Intervention: Spinal mobilization or manipulation grades I - V as defined by Maitland.
Comparison: Any comparison group used in a typical clinical setting with a follow-up of at least 24 hours.
Outcomes: Primary outcomes include short-term (follow-up of at least 24 hours to 3 months) pain and function as measured by the Roland-Morris Disability Questionnaire and the Visual Analogue Scale.
Clinical Scenario: A recent study of patient expectations for their treatment shows that patients expect first and foremost a clear diagnosis or a specific cause of their low back pain (Verbeek, et al. 2004). Secondly, patients expect a reduction in their back pain. In looking at acute low back pain there are many viable treatment options. Low back pain has been treated by everything from manual therapy to interferential electrical stimulation to back school or a back book. Patients coming to our clinics are there for relief of their symptoms so that they can return to their normal functional level. It is our job as clinicians to provide the best and most effective care possible. In doing so, we need to understand the benefits of and when it is appropriate to use each treatment method. Our study was designed to answer the question, "Is manual therapy significantly better at reducing short-term reports of pain and improving short-term function in patients suffering from acute low back pain?"

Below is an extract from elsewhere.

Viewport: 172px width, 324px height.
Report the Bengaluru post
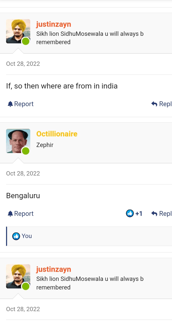(21, 214)

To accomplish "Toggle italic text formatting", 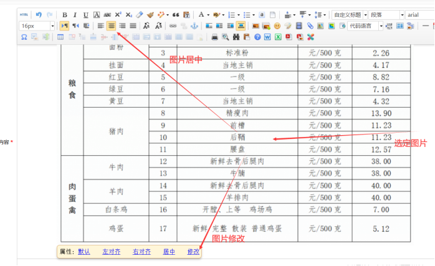I will 75,14.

Clinical Bottom Line: Results from our research show manual therapy, in the form of spinal mobilization or manipulation, is equally as effective as other conventional therapies in the treatment of acute low back pain. According to our outcome measures, manual therapy techniques are no more effective in the short-term reduction of pain or short-term return of function in this patient population. Promise has been shown in the area of using a clinical prediction rule in order to identify specific patients who are most likely to see a significant difference in their function when being treated with manual therapy. Future research needs to address this avenue of patient care and determine whether or not there truly is a specific patient presentation more suited for manual therapy. At this point we can only say manual therapy serves as yet another viable option in the treatment of acute low back pain.